If the government gets the workforce solution on the road to Brexit wrong and there are shortfalls in health and social care recruitment from EU countries, serious action such as increasing pay levels to make jobs in the sector more desirable to UK workers and increasing immigration from other countries would have to be taken. By Rob Whiteman
Since the EU referendum was announced, there has been no shortage of Parliamentary spats and government infighting. Meaning Brexit has been one of the most contentious and acrimonious moments in modern British politics.
One of the most divisive issues has been over what migration deal the UK ought to strike with the EU, as both the country and the Cabinet have been unable to settle on what rights EU citizens ought to have to work and live in the UK.
The government has tried, through the “road to Brexit speeches”, to bring people from both sides of debate together by promising to end freedom of movement whilst vaguely committing to labour mobility. But, despite these efforts, the exact arrangement the UK is seeking still remains unclear and opinions continue to be divided.
The new deal
Finding the right workforce solution must be a priority of the government. And the needs of the health and social care services should be a significant area of concern in particular, given the reliance the sector has on EU skills and labour.

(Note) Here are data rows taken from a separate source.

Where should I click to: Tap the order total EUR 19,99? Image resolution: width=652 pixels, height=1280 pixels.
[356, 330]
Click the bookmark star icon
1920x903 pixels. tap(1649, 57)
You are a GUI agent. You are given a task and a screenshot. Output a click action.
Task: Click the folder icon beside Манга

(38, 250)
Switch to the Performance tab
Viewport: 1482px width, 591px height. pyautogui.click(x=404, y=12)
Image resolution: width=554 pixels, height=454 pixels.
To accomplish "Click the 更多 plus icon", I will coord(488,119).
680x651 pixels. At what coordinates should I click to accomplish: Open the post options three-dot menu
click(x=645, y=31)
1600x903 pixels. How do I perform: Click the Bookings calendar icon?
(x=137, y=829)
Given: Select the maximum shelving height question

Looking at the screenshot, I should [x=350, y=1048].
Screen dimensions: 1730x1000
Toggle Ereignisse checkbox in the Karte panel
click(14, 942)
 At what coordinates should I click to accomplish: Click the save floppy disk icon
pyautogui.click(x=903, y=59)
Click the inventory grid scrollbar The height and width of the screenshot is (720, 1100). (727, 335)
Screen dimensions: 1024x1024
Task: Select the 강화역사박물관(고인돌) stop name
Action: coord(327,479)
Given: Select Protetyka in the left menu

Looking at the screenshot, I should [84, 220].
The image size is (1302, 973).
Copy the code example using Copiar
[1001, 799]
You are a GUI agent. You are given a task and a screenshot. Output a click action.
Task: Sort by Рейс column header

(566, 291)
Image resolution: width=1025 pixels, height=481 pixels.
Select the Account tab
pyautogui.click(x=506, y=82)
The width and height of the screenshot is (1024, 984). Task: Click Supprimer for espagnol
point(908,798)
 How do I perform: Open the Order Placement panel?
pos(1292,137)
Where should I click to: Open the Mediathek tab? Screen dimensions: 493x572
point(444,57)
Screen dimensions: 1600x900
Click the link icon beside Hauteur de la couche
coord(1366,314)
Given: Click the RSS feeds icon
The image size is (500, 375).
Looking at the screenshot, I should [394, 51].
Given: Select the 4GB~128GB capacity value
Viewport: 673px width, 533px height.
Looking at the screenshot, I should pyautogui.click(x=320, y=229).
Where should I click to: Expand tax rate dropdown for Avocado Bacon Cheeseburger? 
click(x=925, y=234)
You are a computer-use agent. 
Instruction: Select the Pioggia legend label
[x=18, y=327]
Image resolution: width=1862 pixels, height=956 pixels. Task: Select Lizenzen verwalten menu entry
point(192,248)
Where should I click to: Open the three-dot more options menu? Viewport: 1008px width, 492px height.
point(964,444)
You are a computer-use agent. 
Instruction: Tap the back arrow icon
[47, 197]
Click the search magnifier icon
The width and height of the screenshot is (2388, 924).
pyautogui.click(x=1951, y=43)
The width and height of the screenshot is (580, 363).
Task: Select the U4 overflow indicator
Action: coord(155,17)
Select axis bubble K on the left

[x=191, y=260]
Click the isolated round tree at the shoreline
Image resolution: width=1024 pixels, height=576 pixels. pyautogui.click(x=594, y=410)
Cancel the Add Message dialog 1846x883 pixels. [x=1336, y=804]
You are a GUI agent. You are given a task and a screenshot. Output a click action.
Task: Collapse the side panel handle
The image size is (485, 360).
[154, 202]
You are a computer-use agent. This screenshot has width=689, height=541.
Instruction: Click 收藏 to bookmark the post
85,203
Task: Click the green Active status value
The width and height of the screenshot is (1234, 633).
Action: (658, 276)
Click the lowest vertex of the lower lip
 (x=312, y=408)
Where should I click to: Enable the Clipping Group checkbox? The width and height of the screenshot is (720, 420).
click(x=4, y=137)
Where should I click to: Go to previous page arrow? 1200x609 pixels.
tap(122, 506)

Over the past two years, a substantial amount of data has been released that demonstrates the critical contribution both highly skilled and lower skilled EU workers make to the health and social care sector. Indeed, research from Skills for Care show that 7 per cent of the social care workforce are from the EU, and according to the House of Commons Library that figure is around 6 per cent for the NHS workforce.
These are chunky numbers, and given that the sector is struggling to both recruit and retain staff, it is vital that any new workforce deal doesn’t prevent organisations from recruiting the talent they need.
Research from Skills for Care show that 7 per cent of the social care workforce are from the EU
In a new report, CIPFA’s Brexit Advisory Commission has examined the different EU workforce settlement options, which the Institute of Public Policy Research claims are available to the UK, to understand what deal would allow the health and social care sector to recruit the right mix of staff. The results are alarming.
The report found that that only one of the options, a bespoke deal, would allow health and social care organisations to recruit top end talent, eg doctors, and lower skilled, but highly valued, staff, such as care workers. This is because a bespoke deal could allow the UK to create sector based quotas for lower skilled jobs and reciprocal free movement for those defined as skilled workers.
As well as this, it could make it possible for parts of the country that are dependent on particular types of workers to recruit from the EU by introducing regional variations in immigration policy. This could be greatly beneficial to London and the South East, areas that have a greater reliance on EU social workers and NHS staff in comparison to other parts of the UK.
Surprisingly, policing a regional element to the visa system wouldn’t be as cumbersome and bureaucratic as expected. Indeed, the Migration Observatory has argued that it would be of little difference to the current scheme for Tier 2 visas. This means that it would be in fact an easier system to control rather than a points-based system, for example.
If the wrong deal is struck and there are shortfalls in health and social care recruitment from EU countries, British workers will unlikely be able to pick up the slack. And so serious action would have to be taken to ensure workforce sustainability, such as increasing pay levels to make jobs in the sector more desirable to UK workers and increasing immigration from countries outside of the EU. The cost of the former would be substantial, as around 40 per cent of the £126bn NHS budget is spent on staff.
Because of the negative implications a bad deal would have on health and social care services, as well as other public service organisations, it is crucial that the government comes together and gets this right. Otherwise, it’ll be the communities who suffer the consequences.